(Adds analysts comment, details on tax revenues)
CARACAS Oct 24 The price of Venezuelan oil
fell more than 10 percent this week, boosting financial
pressure on the government of leftist President Hugo Chavez
whose popularity depends on oil-financed social programs.
Analysts said Chavez could survive a large oil price drop
in the short term due to abundant government funds, but the
socialist stalwart could face a larger-than-expected 2009
fiscal deficit amid the global financial crisis.
The average price for Venezuela's oil basket dropped $6.91,
to $61.09 per barrel, for the week ending Oct. 24, the OPEC
nation's energy ministry said on Friday, amid a massive tumble
of energy prices across the globe.
Ratings agency S&P on Friday said it maintained a stable
outlook for Venezuela and expected the current account to
remain in surplus until at least 2011, though warned it could
have to devalue its currency in 2009.
The price drop could eliminate some $9 billion in revenues
that the government expected to receive through a windfall oil
tax created earlier this year.
The tax went into effect when world oil prices were at $70
per barrel -- $5 above the price U.S light crude was fetching
in Friday afternoon trading.
The oil price was closing in on the 2009 government budget
price target of $60 per barrel, meaning a further slump could
boost the budget shortfall an expected $5.6 billion.

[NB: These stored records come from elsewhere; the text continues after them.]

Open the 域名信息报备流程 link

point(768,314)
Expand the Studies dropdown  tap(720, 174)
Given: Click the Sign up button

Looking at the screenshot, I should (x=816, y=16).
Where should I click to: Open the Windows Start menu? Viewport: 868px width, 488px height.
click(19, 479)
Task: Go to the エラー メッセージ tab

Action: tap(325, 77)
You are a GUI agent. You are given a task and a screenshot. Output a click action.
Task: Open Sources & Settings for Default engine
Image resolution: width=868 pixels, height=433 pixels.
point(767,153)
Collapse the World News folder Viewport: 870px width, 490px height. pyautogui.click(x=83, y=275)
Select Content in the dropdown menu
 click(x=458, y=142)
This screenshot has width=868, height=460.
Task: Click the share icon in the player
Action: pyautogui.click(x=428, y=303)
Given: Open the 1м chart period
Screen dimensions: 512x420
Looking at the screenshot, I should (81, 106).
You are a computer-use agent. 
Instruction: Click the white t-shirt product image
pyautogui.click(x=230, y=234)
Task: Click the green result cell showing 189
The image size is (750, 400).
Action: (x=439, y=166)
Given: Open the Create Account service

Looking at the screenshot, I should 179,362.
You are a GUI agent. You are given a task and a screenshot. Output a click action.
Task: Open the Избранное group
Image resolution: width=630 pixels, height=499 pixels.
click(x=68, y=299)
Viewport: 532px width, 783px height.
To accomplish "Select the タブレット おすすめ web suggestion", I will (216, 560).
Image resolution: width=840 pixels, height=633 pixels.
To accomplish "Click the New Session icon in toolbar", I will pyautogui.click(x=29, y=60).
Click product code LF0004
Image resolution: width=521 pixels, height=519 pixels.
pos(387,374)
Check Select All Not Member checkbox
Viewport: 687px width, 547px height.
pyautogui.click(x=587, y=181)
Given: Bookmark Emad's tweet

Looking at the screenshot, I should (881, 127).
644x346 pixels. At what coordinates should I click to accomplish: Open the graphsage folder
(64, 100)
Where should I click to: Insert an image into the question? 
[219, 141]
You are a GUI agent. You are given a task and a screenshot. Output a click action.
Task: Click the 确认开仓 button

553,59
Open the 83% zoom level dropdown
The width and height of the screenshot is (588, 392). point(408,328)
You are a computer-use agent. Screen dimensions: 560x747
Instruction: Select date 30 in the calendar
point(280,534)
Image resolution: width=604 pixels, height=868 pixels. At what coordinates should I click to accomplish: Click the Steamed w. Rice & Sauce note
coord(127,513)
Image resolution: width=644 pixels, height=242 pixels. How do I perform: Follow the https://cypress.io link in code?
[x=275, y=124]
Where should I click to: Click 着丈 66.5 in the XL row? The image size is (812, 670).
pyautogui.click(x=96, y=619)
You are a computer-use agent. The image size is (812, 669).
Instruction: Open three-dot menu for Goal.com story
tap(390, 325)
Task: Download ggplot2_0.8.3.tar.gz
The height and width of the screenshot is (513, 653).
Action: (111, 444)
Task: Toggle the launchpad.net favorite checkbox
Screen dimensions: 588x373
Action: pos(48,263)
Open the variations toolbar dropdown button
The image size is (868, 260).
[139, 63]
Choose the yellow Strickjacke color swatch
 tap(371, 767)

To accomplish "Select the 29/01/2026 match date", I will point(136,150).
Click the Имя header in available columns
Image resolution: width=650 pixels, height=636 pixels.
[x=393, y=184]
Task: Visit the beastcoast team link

Venezuelan lawmakers usually create an artificially low
target for the oil price, allowing the government to spend the
money with fewer strings attached later.
If oil prices stay at the current level, Chavez will have
to reduce discretionary spending significantly next year.
"This means that without that extra income from the oil
industry, the administration ... will have to choose between
social programs rather than financing all of them," said David
Duarte of the online financial analysis group 4CAST.